QUIRK — the per-version gate maps internal TpuVersion 0 and 1 both to the Jellyfish flag, and the AUTO rule "tpu_version >= 2" disables MSA for those lowest two. MSA is effectively on from Pufferfish-class generations up. The two newest generations (tpu_version 4 and 5) both route to the Ghostlite gf flag namespace — the jump table at 0xae09ac8 sends both indices to the same family. A reimplementer who assumes exactly one flag family per generation will mis-gate the newest chip.
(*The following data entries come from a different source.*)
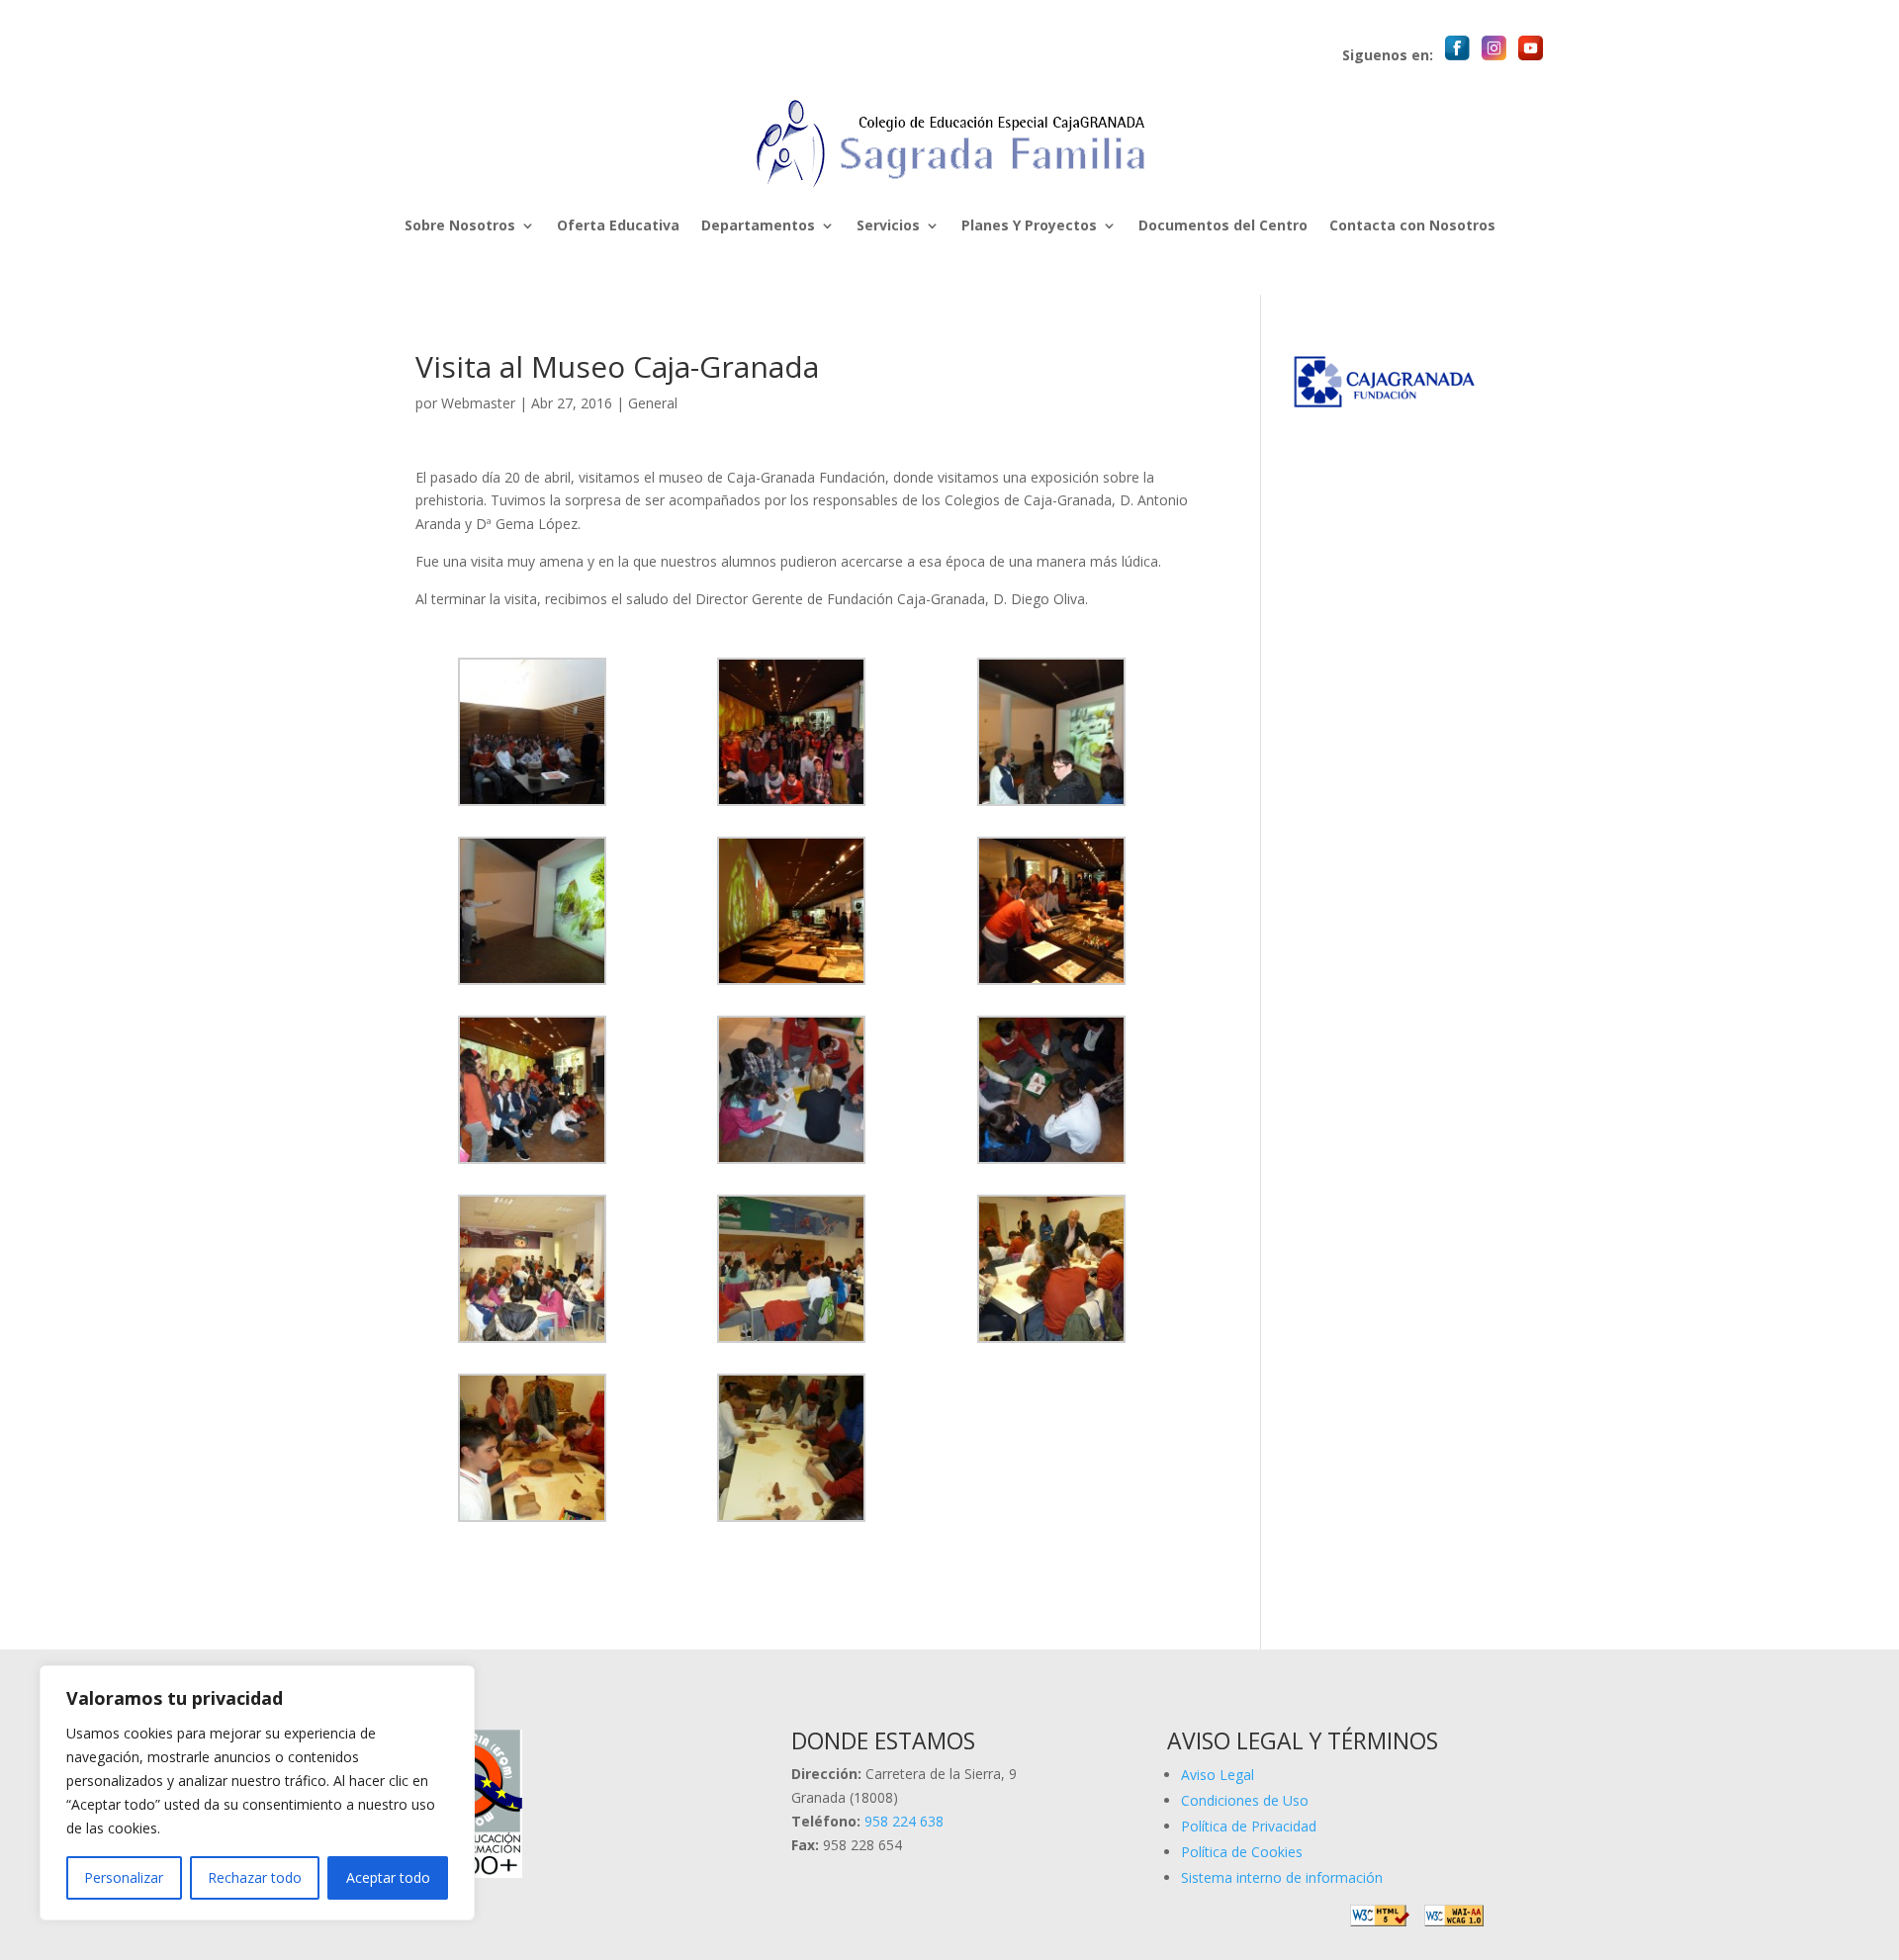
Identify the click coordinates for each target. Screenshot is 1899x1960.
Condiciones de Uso (1245, 1800)
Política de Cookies (1242, 1851)
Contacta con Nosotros (1412, 225)
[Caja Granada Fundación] (1387, 406)
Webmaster (478, 403)
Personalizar (123, 1877)
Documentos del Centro (1223, 225)
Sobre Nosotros (460, 225)
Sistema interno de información (1282, 1877)
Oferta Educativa (618, 225)
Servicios (888, 225)
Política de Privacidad (1248, 1826)
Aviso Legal (1217, 1774)
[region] (257, 1792)
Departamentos (758, 225)
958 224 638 (904, 1821)
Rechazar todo (255, 1877)
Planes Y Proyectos (1029, 225)
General (653, 403)
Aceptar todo (388, 1877)
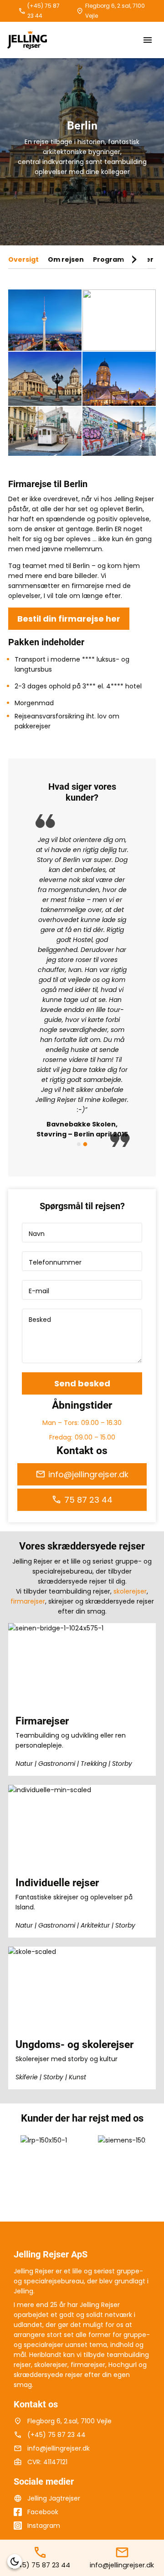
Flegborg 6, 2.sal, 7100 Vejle (115, 11)
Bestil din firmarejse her (68, 618)
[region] (82, 980)
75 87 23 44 (88, 1499)
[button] (14, 2561)
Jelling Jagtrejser (53, 2498)
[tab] (79, 1144)
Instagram (43, 2525)
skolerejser (130, 1591)
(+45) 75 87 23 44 (43, 11)
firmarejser (27, 1601)
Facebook (42, 2511)
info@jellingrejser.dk (88, 1474)
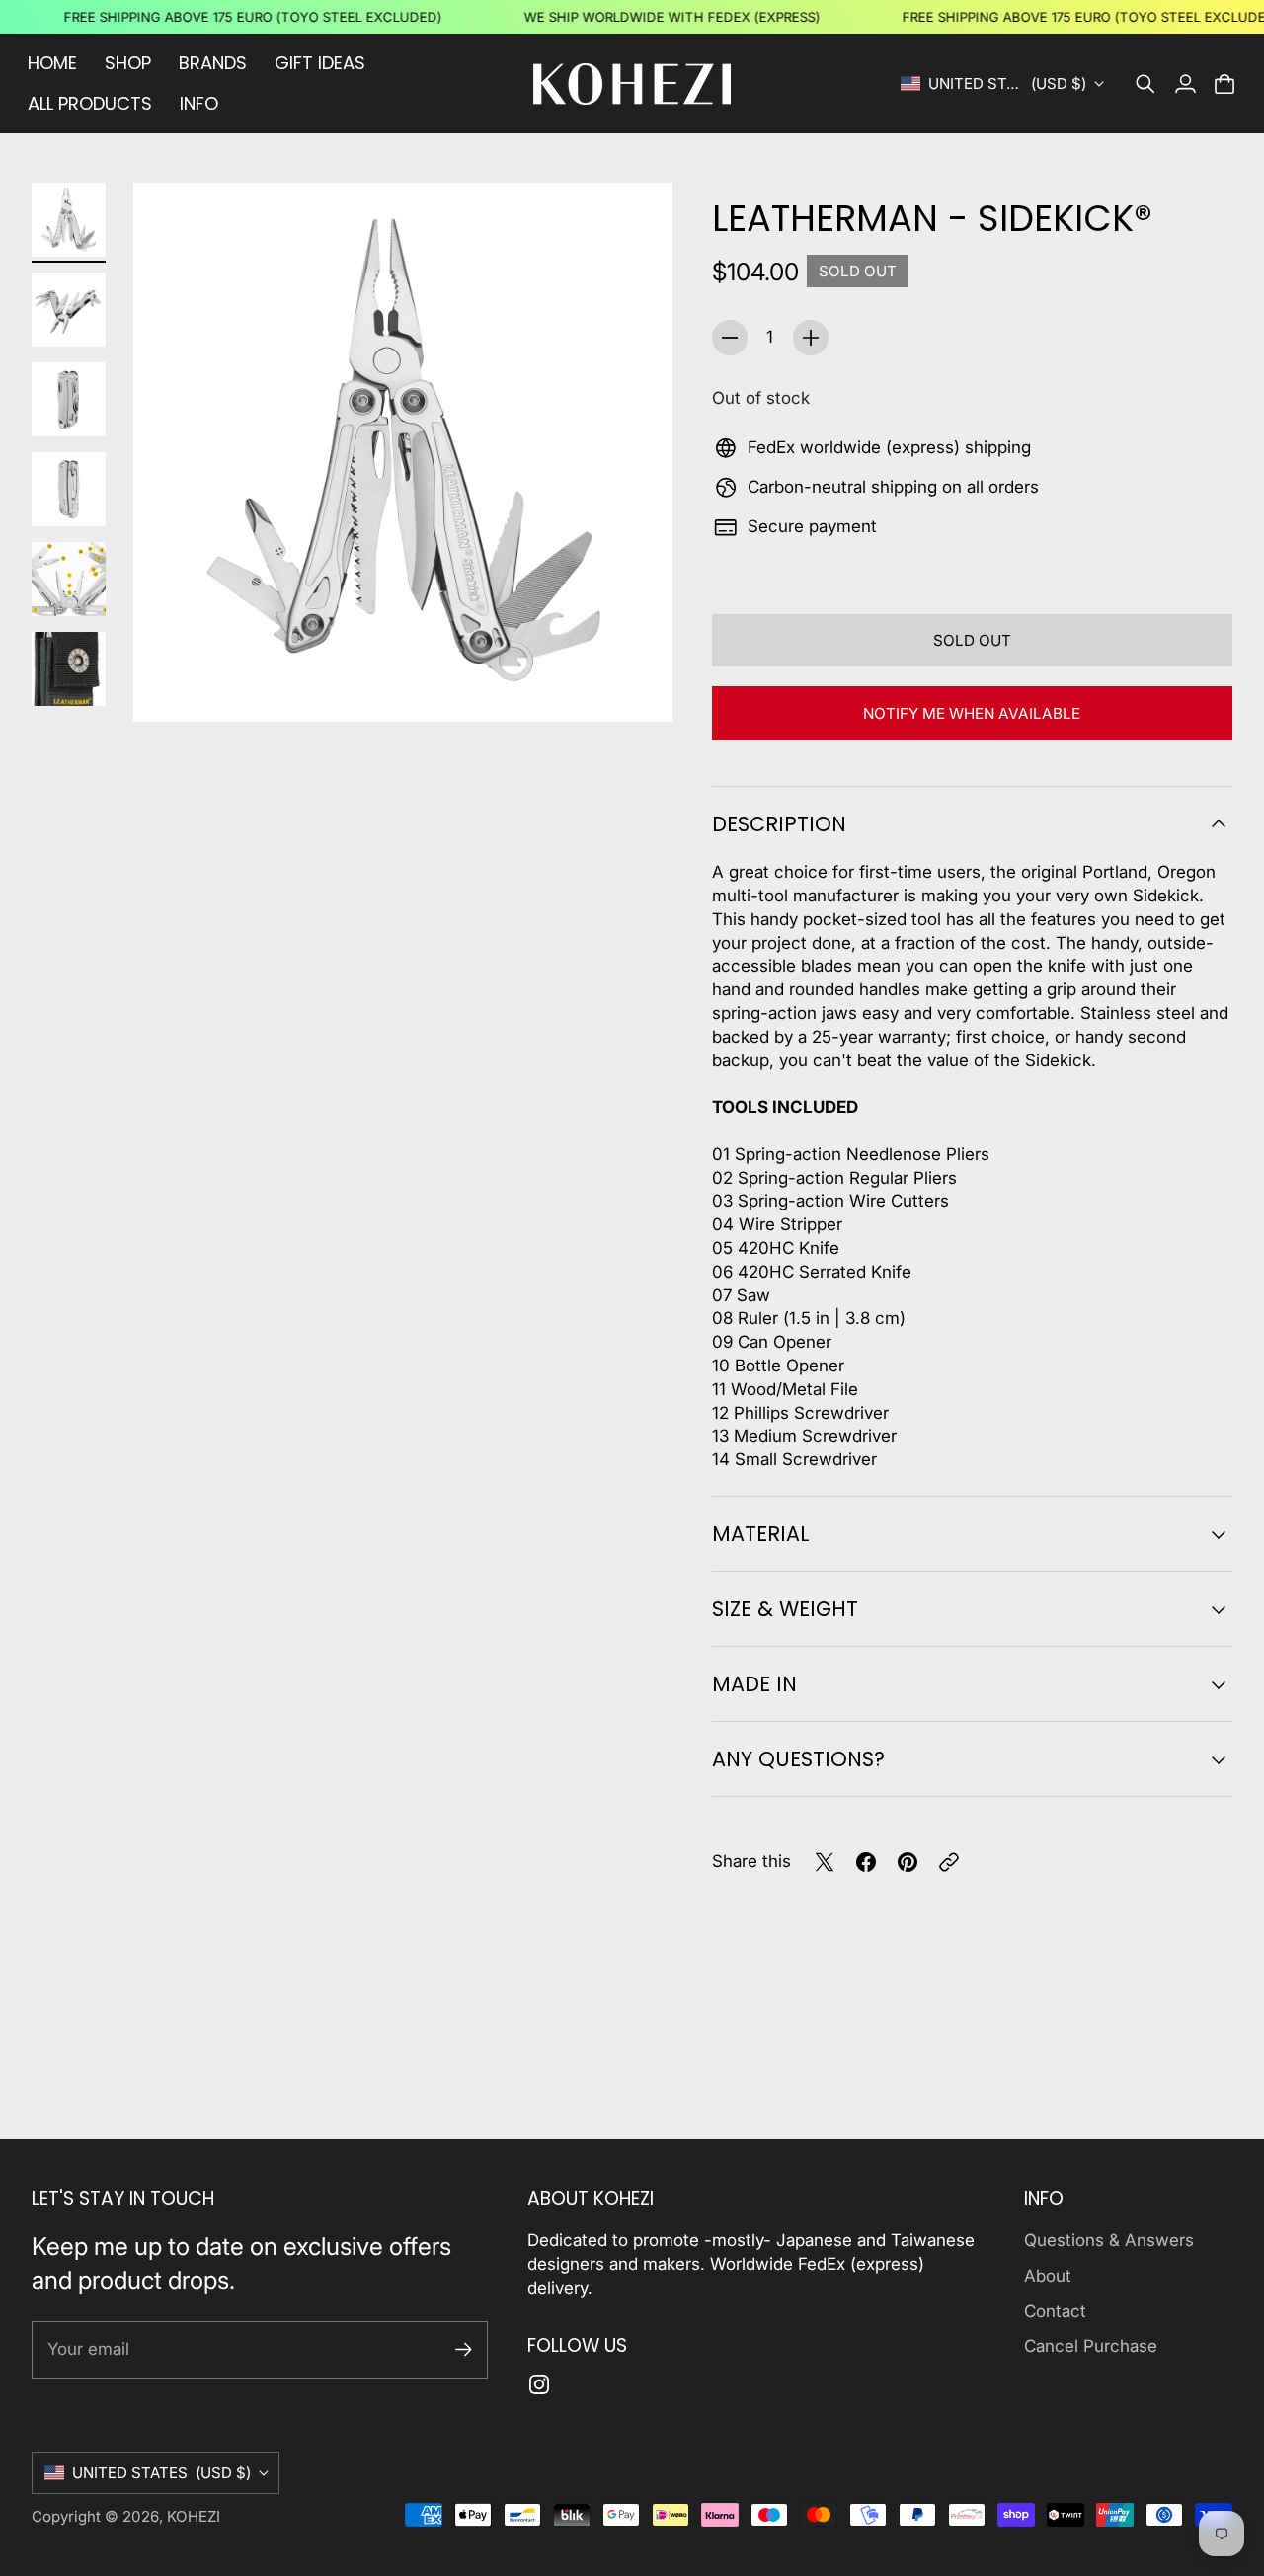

The exact version→flag table is on msa-per-version-defaults.md.

Function Map

Function	Address	Role
`RunMemorySpaceAssignment`	`0x12fc3080`	Phase 7 entry; gate + options build + delegate
`IsMemorySpaceAssignmentEnabled`	`0x12fc1280`	Per-version gate; `tpu_version` at `Target+0x398`, jump table `0xae09ac8`
`ComputeMemorySpaceAssignmentOptions`	`0x12fc1440`	55 `OverwriteFieldIfNotDefault` per-family overrides
`OverwriteFieldIfNotDefault`	`0x1d73f360`	Single per-family flag → option-field writer
`MemorySpaceAssignmentLambdaCollection::IsAsyncSliceImplemented`	`0x12fd64a0`	TPU cost/aliasing/slice callbacks handed to OSS

The Greedy Core — Run to Finish

Purpose

MemorySpaceAssignment::Run (0x1dc2e200) is the OSS pass driver; it builds the heap algorithm, runs it through HeapSimulator, then rewrites the module with the chosen allocations. The actual placement logic lives in MsaAlgorithm, a subclass of GlobalDecreasingSizeBestFitHeap<HloValue>, whose Finish() (0x1dc5b560) is what HeapSimulator dispatches to. This is the heart of MSA, and it is a greedy best-fit heap, not a solver.

Entry Point

MemorySpaceAssignment::Run(module, live_range, alias_analysis, ...)   0x1dc2e200
  ├─ FindAllocationSequence(live_range, alias_analysis)              0x1dc3b060
  │     ├─ builds the MsaAlgorithm instance
  │     ├─ HeapSimulator::Run(MsaAlgorithm-as-HeapAlgorithm, ...)
  │     │       └─ MsaAlgorithm::Finish()                            0x1dc5b560   ── all placement here
  │     └─ pulls out the chosen allocations_ vector
  └─ Process(live_range, alias_analysis)                            0x1dc2f5e0
        ├─ SimplifyGraph()              cleans tuple/GTE chains       0x1dc334c0
        ├─ SetSchedule()                inserts async copy start/done 0x1dc356a0
        ├─ ExportAndColorBuffers()      writes kAlternate/kDefault    0x1dc37820
        └─ ScheduleAsynchronousCopies() orders copy starts            0x1dc327e0

Algorithm

Finish() carves out the special tiers first (cross-program prefetch, scoped reservations, colored buffers), then optionally runs the loop optimizer, then walks the remaining buffer intervals in memory-boundedness-sorted order, building an AllocationRequest per (value, use) and calling AllocateSegment:

// MsaAlgorithm::Finish  (0x1dc5b560) — greedy best-fit core
Status MsaAlgorithm::Finish():
    // 1) Reserve cross-program-prefetch budget at the bottom of alt-mem,
    //    and (if xla_tpu_msa_reduce_scoped_vmem_limit) the scoped reservation.
    long alt_mem_top = ReserveAlternateMemoryForScopedMemoryAllocations();  // 0x1dc5b460

    // 2) Place already-decided block prefetches first (cross-program +
    //    preset assignments inherited from a prior compile or IOR replay).
    AllocateAndScheduleExistingBlockPrefetches(alt_mem_top);                // 0x1dc52960
    CreateNewBlockPrefetches(alt_mem_top);                                  // 0x1dc57660

    AllocateReservedScopedAllocations();                                    // 0x1dc62280
    ProcessColoredBuffers();      // frontend memory_space=kAlternate pins   // 0x1dc50d40

    // 3) Rank every HloValue by the memory-boundedness comparator.
    SortedBufferIntervals sorted =
        GetSortedBufferIntervals();   // MemoryBoundednessBufferIntervalComparator (0x1dcd3100)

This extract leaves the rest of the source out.